The big thing is that there's no reason to be building new fossil fuel facilities right now, regardless of their emissions, just because of the costs.
Solar is already vastly cheaper and wind is already highly competitive - and if any technology needs help getting down the learning curve it's wind. If wind gets as cheap as solar the duck curve is just not a problem anymore - and wind turbines are a highly modular commodity install that we have every reason to think are capable of getting that cheap. Between the two of them you can basically meet future energy needs along with grid upgrades/enhancements. And you'll have a less centralized and more resilient network while you're at it.
Meanwhile affordable industrial heat storage companies - hot rocks guys - and other medium-term energy storing technologies are springing up by then minute. It's a potentially lucrative field because if you can store extremely cheap renewable energy and then sell it to the grid in lieu of very expensive fossil energy you can make a killing.
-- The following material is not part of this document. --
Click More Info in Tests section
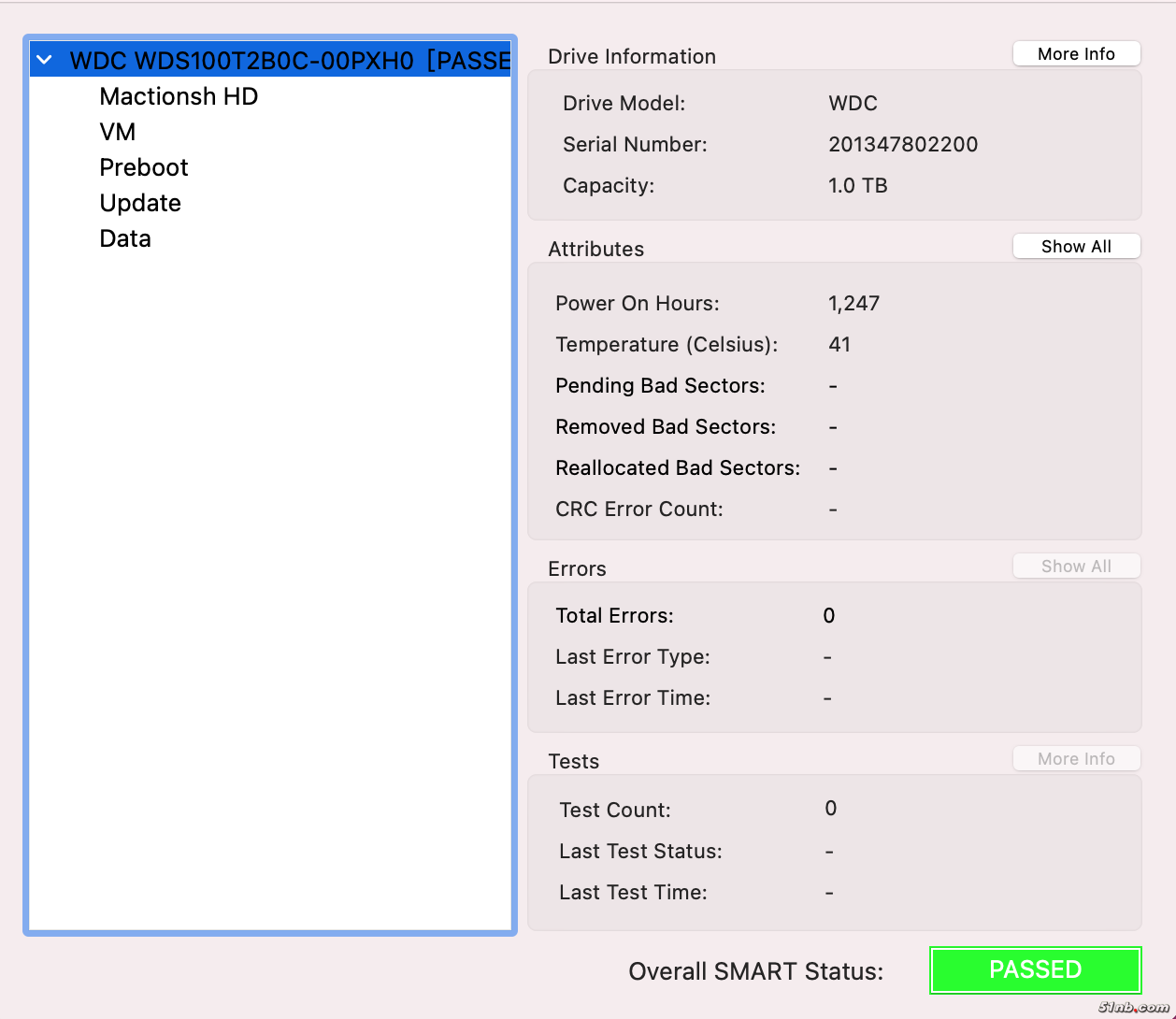 click(1076, 759)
With every moment the need for these callable energy sources like natural gas is diminishing.
To put it simply, existing technology already on the roadmap that we can be fairly sure is going to be delivered it's already capable of getting us beyond the need for fossil fuels, and making energy less expensive for the consumer in the process.
Carbon capture is predicated on the idea that we're going to keep building fossil energy production facilities, but the new ones will be outfitted such that they aren't going to produce CO2 emissions. It just doesn't make sense even economically. We're building extremely expensive versions of already-too-expensive facilities in order to make use of a resource that we know we should simply not be making significant use of.
The only way carbon capture makes sense is if you have fossil fuel resources that you want to extract and sell - that is, if you're a petrostate or oil company. But it doesn't make any economic sense for the consumer of that energy because carbon-captured fossil fuels may never be possible and even if they are will be incredibly expensive per joule.
As you were hinting, it's well time we're pulling the subsidies out from under these fossil fuel companies. The market is already prepared to crush them if we stop propping them up.
I think there are a few industrial processes that produce CO2 not from energy generation like aluminum smelting. So we should continue research & development, but it really shouldn't be solely in the hands of shell.